*** Supplied data Section Begins ***

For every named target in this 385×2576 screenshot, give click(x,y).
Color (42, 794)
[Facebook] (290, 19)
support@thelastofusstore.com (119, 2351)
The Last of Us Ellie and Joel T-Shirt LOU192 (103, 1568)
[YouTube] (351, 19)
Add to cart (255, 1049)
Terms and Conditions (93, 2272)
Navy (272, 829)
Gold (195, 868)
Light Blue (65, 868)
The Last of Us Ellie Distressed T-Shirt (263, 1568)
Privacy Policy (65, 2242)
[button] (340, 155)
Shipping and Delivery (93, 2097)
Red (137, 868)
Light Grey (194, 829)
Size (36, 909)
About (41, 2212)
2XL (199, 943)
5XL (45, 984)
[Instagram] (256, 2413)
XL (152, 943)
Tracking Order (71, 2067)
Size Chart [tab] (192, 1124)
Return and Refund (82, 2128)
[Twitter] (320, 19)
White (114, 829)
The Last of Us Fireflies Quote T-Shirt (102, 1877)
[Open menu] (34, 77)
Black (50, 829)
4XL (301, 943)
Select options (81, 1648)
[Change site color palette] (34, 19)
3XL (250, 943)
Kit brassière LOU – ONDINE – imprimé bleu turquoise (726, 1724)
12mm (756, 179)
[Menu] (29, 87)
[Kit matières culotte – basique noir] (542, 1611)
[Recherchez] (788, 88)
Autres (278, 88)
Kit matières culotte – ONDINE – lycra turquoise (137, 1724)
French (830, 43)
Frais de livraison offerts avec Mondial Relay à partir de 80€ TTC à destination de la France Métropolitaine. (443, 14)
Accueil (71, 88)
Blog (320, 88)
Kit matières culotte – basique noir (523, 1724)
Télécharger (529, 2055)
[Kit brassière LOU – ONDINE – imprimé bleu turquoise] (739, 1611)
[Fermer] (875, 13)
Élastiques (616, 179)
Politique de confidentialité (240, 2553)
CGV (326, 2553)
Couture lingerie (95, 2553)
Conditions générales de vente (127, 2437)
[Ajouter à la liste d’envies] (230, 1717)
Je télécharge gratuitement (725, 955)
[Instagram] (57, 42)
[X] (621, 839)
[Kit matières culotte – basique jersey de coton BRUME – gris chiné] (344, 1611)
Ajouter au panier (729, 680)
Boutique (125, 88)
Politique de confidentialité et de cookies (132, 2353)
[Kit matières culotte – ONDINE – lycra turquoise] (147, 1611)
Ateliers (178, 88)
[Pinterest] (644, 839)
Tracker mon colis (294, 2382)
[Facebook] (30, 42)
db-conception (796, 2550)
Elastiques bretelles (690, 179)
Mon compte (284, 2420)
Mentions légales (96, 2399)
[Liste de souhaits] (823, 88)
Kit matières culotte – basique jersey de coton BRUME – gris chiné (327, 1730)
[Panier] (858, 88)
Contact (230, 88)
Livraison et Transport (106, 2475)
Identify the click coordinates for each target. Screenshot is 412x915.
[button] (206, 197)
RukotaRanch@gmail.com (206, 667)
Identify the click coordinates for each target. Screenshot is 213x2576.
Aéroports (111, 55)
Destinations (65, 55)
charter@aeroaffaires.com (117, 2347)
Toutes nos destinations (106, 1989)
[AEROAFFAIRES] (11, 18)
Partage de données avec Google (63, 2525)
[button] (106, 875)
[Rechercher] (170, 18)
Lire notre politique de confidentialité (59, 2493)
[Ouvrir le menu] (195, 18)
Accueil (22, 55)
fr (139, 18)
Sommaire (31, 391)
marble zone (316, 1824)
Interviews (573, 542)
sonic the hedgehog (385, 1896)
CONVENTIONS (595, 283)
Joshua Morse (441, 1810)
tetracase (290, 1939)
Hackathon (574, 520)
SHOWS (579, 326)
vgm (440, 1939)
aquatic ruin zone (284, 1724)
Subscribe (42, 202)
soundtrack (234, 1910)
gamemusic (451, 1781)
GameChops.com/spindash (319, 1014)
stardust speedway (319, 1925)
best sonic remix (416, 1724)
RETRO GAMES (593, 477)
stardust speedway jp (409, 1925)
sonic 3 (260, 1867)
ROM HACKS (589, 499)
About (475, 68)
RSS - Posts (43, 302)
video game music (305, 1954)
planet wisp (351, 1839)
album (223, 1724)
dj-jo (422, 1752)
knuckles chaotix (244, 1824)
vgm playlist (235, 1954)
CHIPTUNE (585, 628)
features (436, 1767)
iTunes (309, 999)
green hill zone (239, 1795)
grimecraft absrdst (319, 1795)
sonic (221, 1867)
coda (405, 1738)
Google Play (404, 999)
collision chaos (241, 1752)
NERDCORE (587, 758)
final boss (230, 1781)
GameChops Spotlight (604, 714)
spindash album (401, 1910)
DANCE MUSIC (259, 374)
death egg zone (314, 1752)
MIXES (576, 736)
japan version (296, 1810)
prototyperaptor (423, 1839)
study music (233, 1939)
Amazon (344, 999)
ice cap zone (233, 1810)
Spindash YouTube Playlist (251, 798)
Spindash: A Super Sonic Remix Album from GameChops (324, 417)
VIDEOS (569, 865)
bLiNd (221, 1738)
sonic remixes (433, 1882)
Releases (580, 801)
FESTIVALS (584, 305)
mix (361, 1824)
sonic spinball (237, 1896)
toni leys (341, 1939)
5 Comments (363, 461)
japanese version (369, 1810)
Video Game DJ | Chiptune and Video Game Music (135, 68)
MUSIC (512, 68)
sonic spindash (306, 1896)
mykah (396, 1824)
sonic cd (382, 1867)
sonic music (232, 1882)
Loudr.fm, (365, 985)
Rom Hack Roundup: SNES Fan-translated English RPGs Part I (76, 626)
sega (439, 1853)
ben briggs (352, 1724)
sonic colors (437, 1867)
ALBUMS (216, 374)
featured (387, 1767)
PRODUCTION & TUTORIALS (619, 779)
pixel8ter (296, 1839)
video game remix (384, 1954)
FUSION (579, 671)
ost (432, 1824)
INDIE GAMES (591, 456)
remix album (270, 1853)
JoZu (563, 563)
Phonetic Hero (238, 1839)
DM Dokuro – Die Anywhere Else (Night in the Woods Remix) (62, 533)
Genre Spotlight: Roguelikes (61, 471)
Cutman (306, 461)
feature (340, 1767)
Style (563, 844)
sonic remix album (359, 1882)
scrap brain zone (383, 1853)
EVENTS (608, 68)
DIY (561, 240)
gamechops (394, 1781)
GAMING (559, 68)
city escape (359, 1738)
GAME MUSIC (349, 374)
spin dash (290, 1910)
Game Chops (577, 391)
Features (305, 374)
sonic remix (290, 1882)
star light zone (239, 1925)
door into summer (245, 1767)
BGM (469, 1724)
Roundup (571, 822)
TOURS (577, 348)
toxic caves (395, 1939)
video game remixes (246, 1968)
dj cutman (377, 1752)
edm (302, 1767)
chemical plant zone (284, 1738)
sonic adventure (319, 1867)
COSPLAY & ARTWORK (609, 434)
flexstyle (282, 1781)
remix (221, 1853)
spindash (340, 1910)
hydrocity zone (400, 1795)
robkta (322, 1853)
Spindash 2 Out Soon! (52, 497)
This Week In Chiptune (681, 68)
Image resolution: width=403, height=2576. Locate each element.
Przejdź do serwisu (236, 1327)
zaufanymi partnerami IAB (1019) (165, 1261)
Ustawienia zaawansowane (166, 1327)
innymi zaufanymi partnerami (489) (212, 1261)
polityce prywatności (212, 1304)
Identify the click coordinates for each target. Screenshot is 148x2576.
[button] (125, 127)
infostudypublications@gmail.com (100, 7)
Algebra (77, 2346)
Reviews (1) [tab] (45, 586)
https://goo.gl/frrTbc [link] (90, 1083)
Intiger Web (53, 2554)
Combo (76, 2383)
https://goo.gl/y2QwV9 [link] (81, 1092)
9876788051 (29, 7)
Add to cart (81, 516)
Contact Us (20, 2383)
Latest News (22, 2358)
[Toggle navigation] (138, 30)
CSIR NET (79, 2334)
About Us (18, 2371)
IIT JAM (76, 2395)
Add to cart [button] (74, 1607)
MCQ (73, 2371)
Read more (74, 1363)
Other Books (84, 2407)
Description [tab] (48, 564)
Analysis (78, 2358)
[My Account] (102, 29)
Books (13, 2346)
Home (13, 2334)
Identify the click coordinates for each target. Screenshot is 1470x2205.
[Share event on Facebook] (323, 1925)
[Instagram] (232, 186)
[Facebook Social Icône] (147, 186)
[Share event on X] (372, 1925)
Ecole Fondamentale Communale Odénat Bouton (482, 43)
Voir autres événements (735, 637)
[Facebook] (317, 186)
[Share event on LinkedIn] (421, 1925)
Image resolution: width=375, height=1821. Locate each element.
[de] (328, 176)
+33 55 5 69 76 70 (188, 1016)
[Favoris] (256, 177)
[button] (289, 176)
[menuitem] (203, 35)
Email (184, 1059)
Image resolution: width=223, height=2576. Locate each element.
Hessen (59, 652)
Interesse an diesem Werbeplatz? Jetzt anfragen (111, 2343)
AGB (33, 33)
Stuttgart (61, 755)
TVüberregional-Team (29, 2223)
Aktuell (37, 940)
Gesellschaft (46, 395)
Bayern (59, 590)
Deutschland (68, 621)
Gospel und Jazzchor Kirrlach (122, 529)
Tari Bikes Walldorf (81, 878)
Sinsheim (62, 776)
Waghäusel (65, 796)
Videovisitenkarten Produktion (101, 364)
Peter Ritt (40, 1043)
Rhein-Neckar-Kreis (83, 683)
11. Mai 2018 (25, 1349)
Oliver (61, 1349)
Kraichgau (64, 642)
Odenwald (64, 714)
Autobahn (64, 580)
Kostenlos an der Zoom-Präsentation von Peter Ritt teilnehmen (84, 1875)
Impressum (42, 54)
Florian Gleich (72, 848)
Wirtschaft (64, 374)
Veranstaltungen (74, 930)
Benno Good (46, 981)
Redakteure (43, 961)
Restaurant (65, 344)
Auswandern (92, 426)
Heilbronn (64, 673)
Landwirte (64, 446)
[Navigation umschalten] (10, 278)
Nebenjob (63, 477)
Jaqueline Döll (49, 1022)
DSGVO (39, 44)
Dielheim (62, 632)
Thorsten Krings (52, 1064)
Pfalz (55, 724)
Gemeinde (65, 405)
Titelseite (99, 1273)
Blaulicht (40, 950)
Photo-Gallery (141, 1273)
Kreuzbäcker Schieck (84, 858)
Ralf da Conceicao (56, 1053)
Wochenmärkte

*** Supplied data Section Ends ***

▶ Work to complete
Starting at the line that has "Screenshot is 213x2576." in the records above, restate word for word every line until the one that has "Loudr.fm, (365, 985)", and include that one as well.

▶ Solution below
Identify the click coordinates for each target. Screenshot is 213x2576.
Aéroports (111, 55)
Destinations (65, 55)
charter@aeroaffaires.com (117, 2347)
Toutes nos destinations (106, 1989)
[AEROAFFAIRES] (11, 18)
Partage de données avec Google (63, 2525)
[button] (106, 875)
[Rechercher] (170, 18)
Lire notre politique de confidentialité (59, 2493)
[Ouvrir le menu] (195, 18)
Accueil (22, 55)
fr (139, 18)
Sommaire (31, 391)
marble zone (316, 1824)
Interviews (573, 542)
sonic the hedgehog (385, 1896)
CONVENTIONS (595, 283)
Joshua Morse (441, 1810)
tetracase (290, 1939)
Hackathon (574, 520)
SHOWS (579, 326)
vgm (440, 1939)
aquatic ruin zone (284, 1724)
Subscribe (42, 202)
soundtrack (234, 1910)
gamemusic (451, 1781)
GameChops.com/spindash (319, 1014)
stardust speedway (319, 1925)
best sonic remix (416, 1724)
RETRO GAMES (593, 477)
stardust speedway jp (409, 1925)
sonic 3 (260, 1867)
ROM HACKS (589, 499)
About (475, 68)
RSS - Posts (43, 302)
video game music (305, 1954)
planet wisp (351, 1839)
album (223, 1724)
dj-jo (422, 1752)
knuckles chaotix (244, 1824)
vgm playlist (235, 1954)
CHIPTUNE (585, 628)
features (436, 1767)
iTunes (309, 999)
green hill zone (239, 1795)
grimecraft absrdst (319, 1795)
sonic (221, 1867)
coda (405, 1738)
Google Play (404, 999)
collision chaos (241, 1752)
NERDCORE (587, 758)
final boss (230, 1781)
GameChops Spotlight (604, 714)
spindash album (401, 1910)
DANCE MUSIC (259, 374)
death egg zone (314, 1752)
MIXES (576, 736)
japan version (296, 1810)
prototyperaptor (423, 1839)
study music (233, 1939)
Amazon (344, 999)
ice cap zone (233, 1810)
Spindash YouTube Playlist (251, 798)
Spindash: A Super Sonic Remix Album from GameChops (324, 417)
VIDEOS (569, 865)
bLiNd (221, 1738)
sonic remixes (433, 1882)
Releases (580, 801)
FESTIVALS (584, 305)
mix (361, 1824)
sonic spinball (237, 1896)
toni leys (341, 1939)
5 Comments (363, 461)
japanese version (369, 1810)
Video Game DJ | Chiptune and Video Game Music (135, 68)
MUSIC (512, 68)
sonic spindash (306, 1896)
mykah (396, 1824)
sonic cd (382, 1867)
sonic music (232, 1882)
Loudr.fm, (365, 985)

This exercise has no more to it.